Energy security is a matter of national security and economic security - keeping the lights on, the air conditioners running and refrigerators on at homes and supermarkets.
John F Kennedy popularised the saying “Success has many fathers, but failure is an orphan” and Australian energy policy is both a failure and an orphan. Nobody is directly responsible at state and federal level when the lights go out. States, territories and the Commonwealth are all fathers of energy failure.
The Albanese Labor Government’s reckless rollout of renewables in regional Australia – out of sight, out of mind of the Labor / Green / Teal voting seats in the cities – is putting grid reliability at risk. Mr Albanese’s Labor colleagues at Spring Street – the Allan Labor Government – are fast-tracking the national rollout of 28,000 kilometres of transmission lines including VNI-West in Mallee. Allan Labor’s Victorian renewable energy ‘zone’ (read: ground zero) is almost exclusively in Mallee. Labor is also creating a foreign ownership rural honeypot for cowboy wind turbine proponents. Local farmers, landholders and communities are being pitted against each other and railroaded while Labor’s market signal to coal and gas is: get off our grid.
You and I already gold-plated Australia’s energy grid in the 2000s through our power bills, paying a fortune for the poles and wires for a supposedly reliable energy grid.
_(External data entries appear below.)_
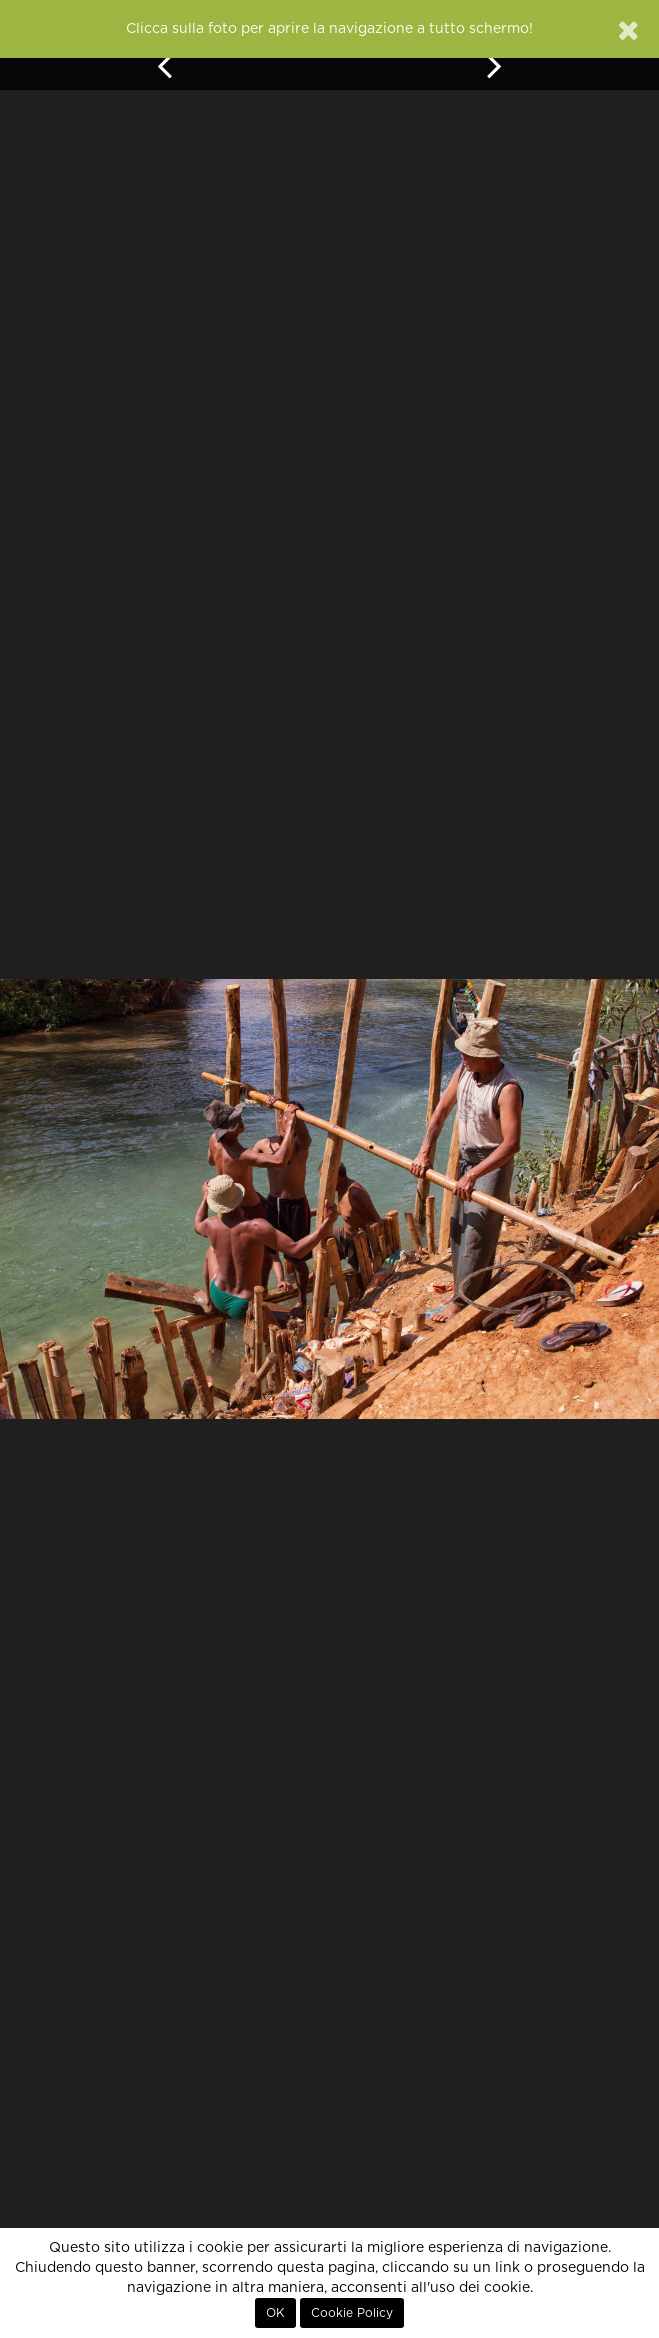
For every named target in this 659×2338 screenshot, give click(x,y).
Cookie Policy (352, 2313)
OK (275, 2313)
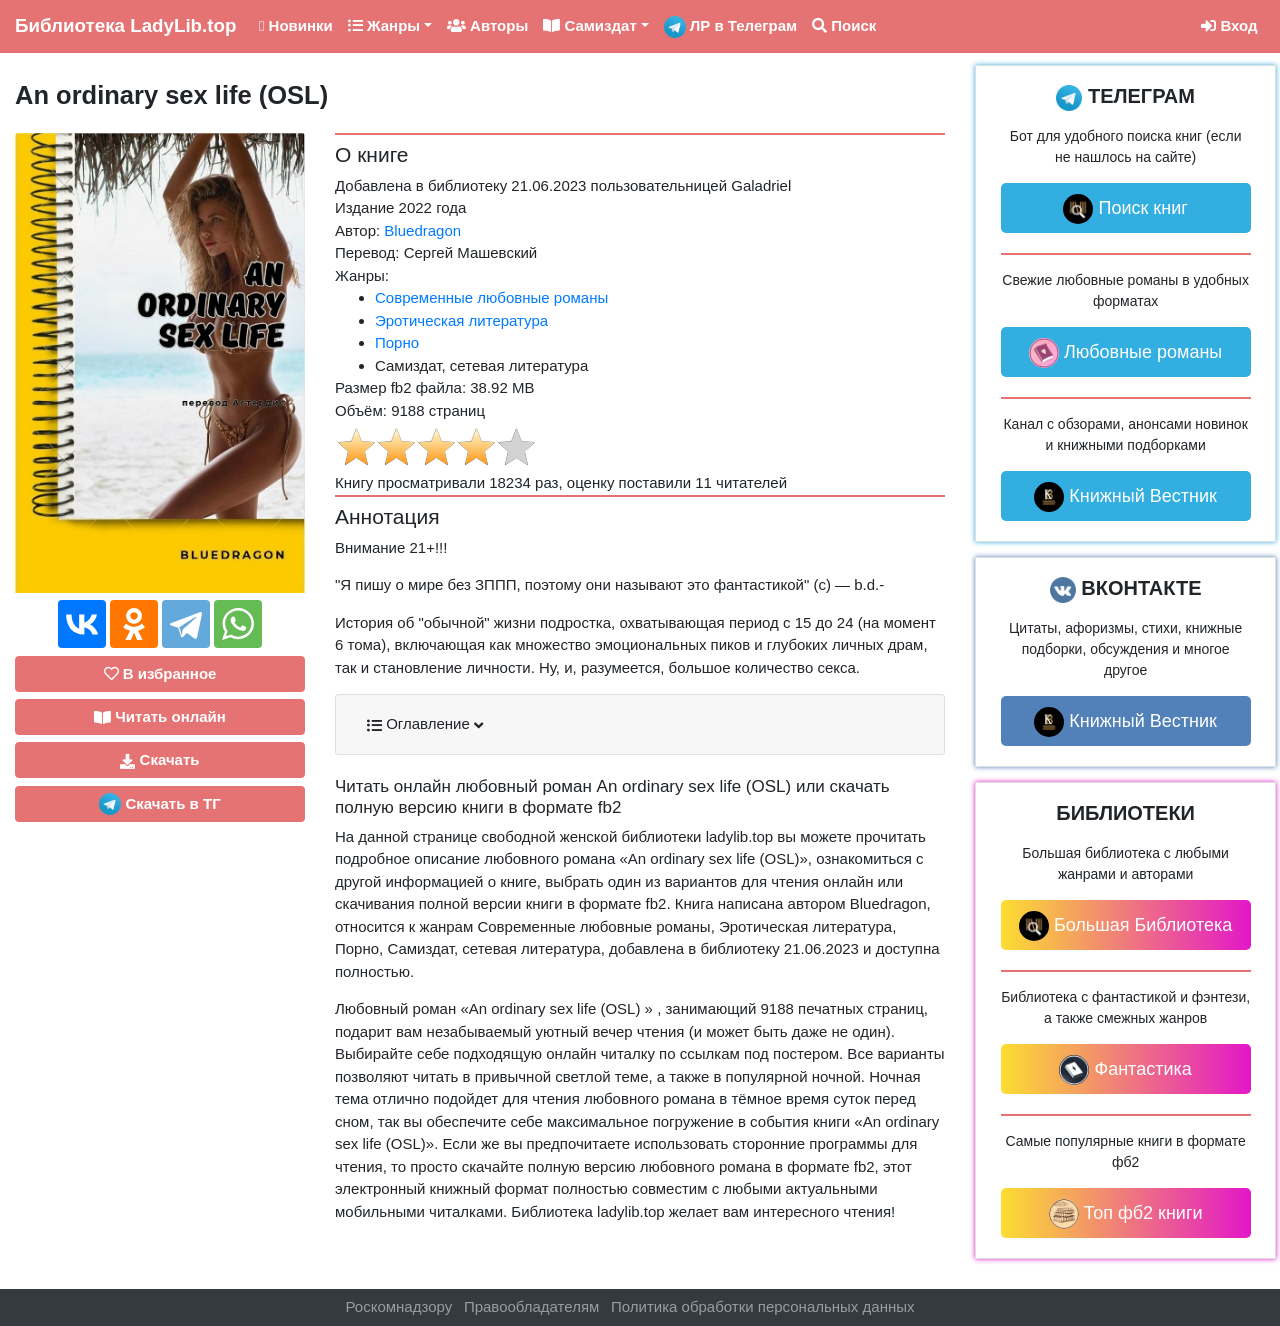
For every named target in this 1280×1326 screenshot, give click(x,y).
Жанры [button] (384, 25)
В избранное (160, 673)
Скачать (159, 760)
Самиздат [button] (590, 25)
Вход (1229, 25)
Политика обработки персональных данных (762, 1306)
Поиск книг (1125, 209)
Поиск (844, 25)
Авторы (487, 25)
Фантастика (1125, 1070)
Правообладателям (531, 1306)
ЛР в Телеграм (731, 27)
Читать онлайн (160, 717)
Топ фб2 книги (1126, 1214)
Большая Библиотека (1125, 926)
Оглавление (425, 724)
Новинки (296, 25)
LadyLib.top (125, 25)
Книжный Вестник (1125, 497)
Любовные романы (1125, 353)
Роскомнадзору (399, 1306)
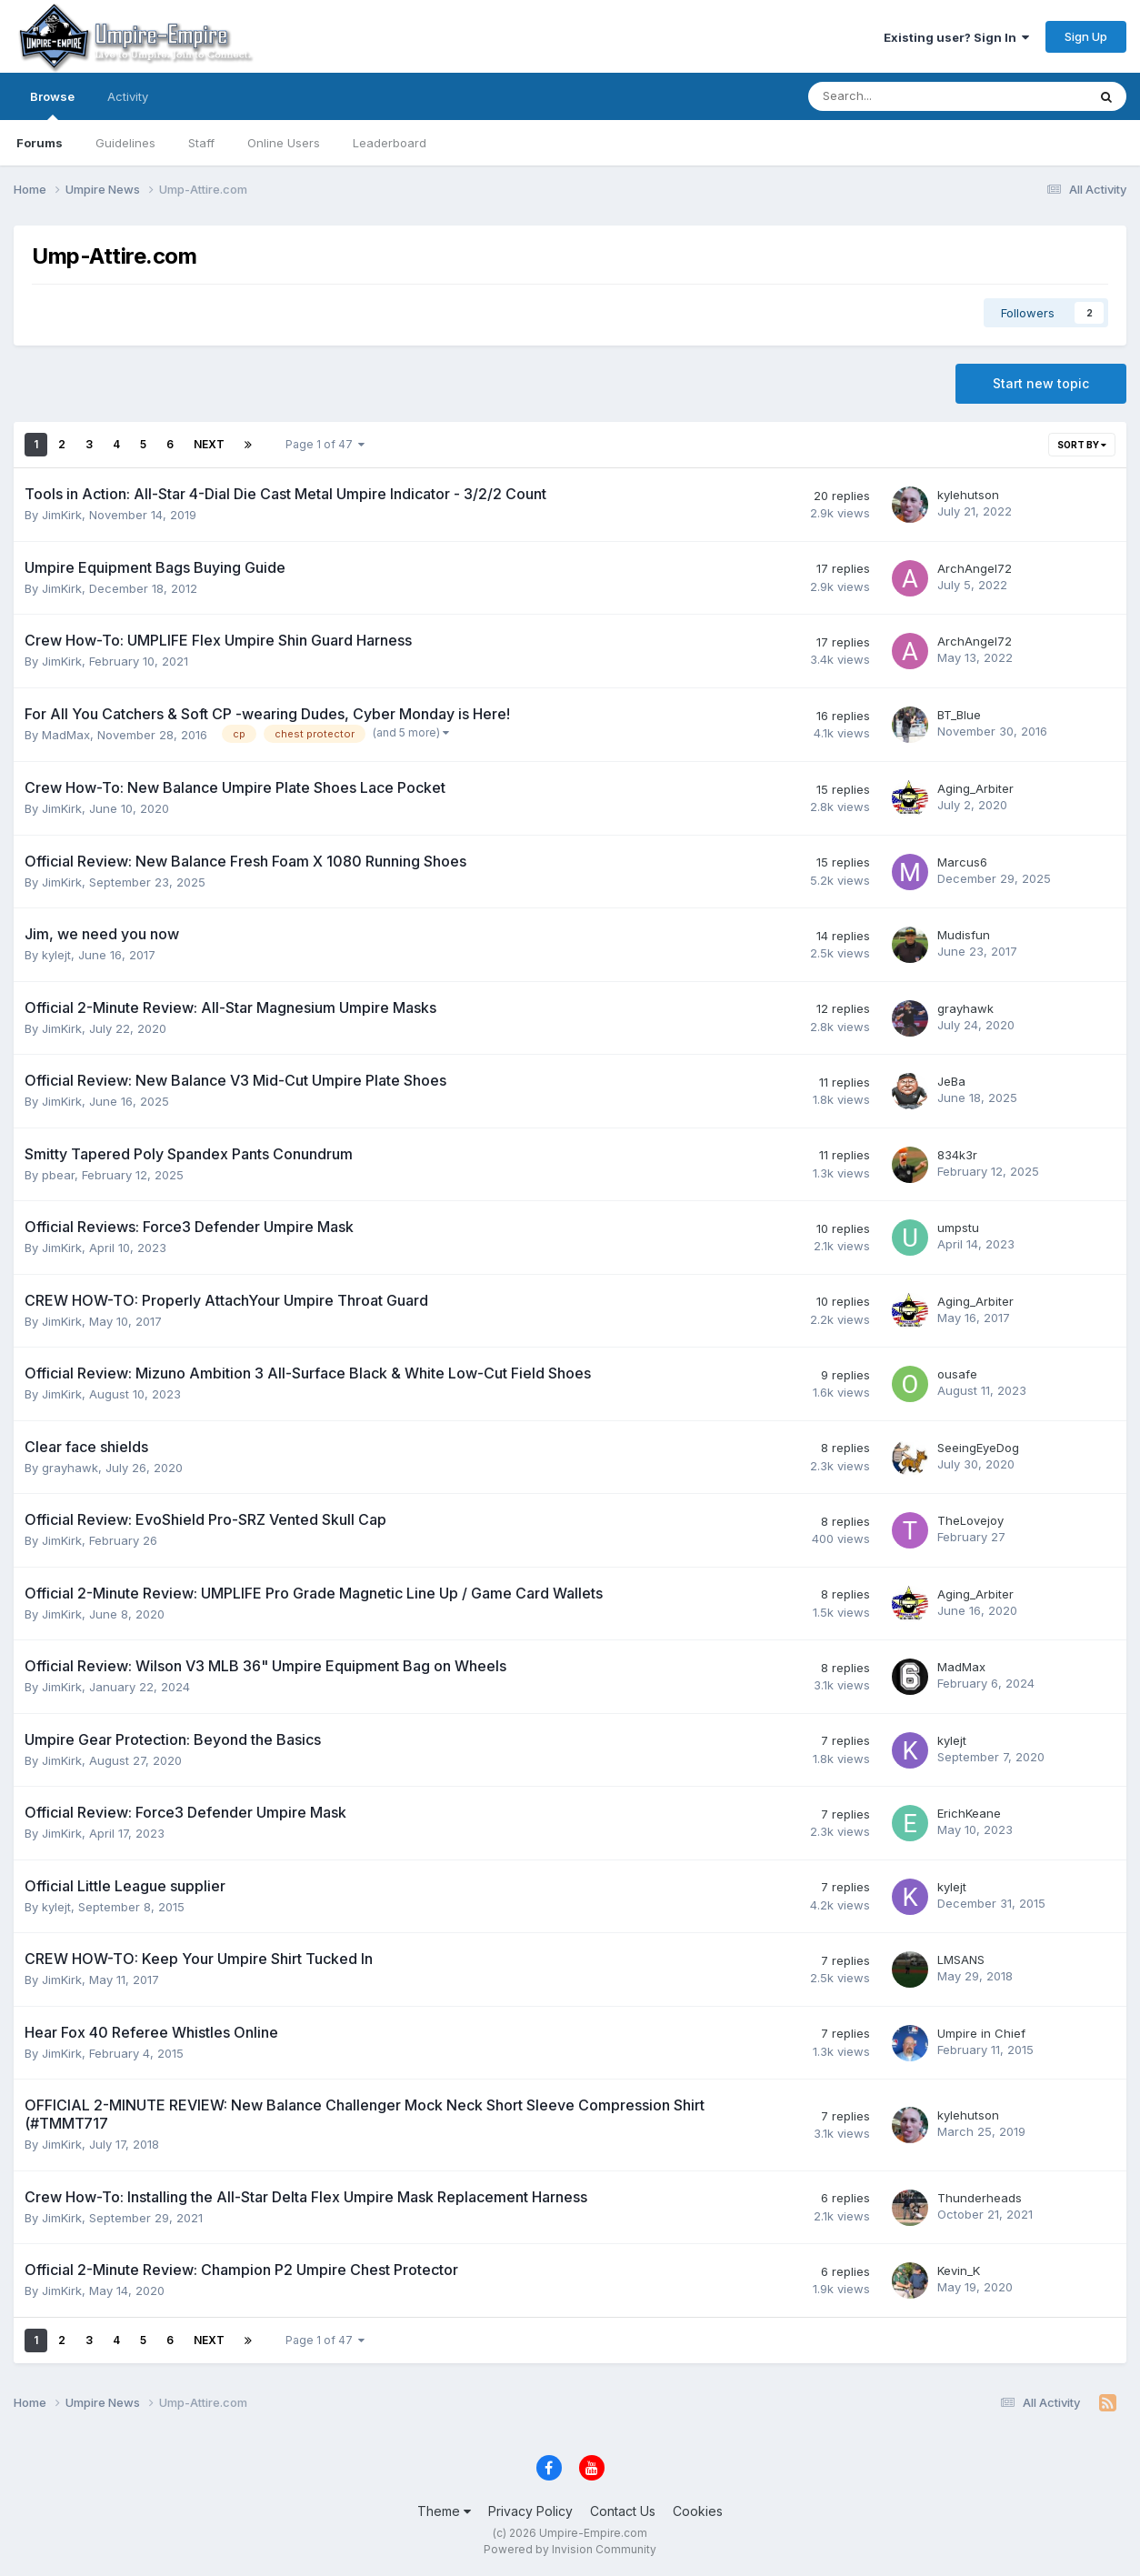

Yet Labor entices foreign-owned energy generation at places hundreds of kilometres away from where existing generators plug into the grid. Labor is now platinum-plating the grid, and it is showing on your sky-rocketing power bills.
The Liberal-Nationals Coalition will keep the power on through our common sense, secure energy policy. We will responsibly phase-out coal, backing gas as an essential resource and installing zero-emissions, 24/7 nuclear power at existing coal power sites in the existing grid from 2035.